Remember my essay back in August with Nathan Hamiel LLM + Coding Agents = Security Nightmare?
We were not wrong.
A new study from researchers from Stanford, MIT CSAIL, Carnegie Mellon, ITU Copenhagen, and NVIDIA and Elloe AI Labs, examining 847 autonomous agent deployments drawn from healthcare, finance, customer service and code-generation, showed that 91% were vulnerable to subtle but dangerous tool-chaining attacks (see diagram below),

Additionally, in the new study 89.4% of agents showed drift relative to their goals after about 30 steps in their process, and 94% of agents with some form of memory-augmentation were vulnerable to poisoning attacks.

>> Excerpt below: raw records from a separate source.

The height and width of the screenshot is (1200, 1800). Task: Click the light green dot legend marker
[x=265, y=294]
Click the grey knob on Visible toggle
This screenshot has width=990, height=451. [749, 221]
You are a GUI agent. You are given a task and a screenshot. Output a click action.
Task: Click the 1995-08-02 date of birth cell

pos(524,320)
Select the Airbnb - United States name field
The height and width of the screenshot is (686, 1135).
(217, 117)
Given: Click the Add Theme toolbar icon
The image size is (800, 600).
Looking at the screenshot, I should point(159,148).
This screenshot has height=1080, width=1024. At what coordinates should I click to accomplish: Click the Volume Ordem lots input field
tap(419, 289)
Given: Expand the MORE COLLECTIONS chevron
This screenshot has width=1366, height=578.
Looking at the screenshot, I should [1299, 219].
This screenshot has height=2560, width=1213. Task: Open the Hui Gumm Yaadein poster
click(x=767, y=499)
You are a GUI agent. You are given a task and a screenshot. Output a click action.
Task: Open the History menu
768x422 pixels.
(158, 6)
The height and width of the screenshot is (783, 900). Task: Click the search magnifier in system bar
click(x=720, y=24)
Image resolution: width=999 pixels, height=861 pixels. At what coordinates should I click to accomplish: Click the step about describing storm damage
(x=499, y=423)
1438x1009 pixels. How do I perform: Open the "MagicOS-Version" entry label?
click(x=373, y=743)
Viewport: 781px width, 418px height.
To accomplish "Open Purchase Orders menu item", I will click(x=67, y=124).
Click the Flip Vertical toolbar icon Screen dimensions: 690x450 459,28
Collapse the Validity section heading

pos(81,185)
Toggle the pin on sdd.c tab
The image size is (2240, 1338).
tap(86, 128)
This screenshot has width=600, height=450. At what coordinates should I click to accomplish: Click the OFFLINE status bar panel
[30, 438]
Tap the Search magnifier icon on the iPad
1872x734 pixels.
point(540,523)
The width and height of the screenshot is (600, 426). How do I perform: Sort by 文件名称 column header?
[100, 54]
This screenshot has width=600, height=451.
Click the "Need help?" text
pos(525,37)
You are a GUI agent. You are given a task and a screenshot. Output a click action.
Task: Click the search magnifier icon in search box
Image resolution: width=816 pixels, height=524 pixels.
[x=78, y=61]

Importantly the new paper shows that agents are in many ways much more vulnerable than pure (“stateless”) LLMs, as discussed in a taxonomy they developed:
The new paper very much amplifies what a team of AWS and Berkeley researchers showed in February, documenting similar vulnerabilities:
As the newer paper’s first author, Owen Sakawa put it to me in an email “The OpenClaw / Moltbook incident (Section 9) is the first real-world empirical validation of the agentic threat model at scale: 770,000 live agents simultaneously compromised via a single database exploit, each with privileged access to their owner’s machine, email, and files. It’s not hypothetical anymore.”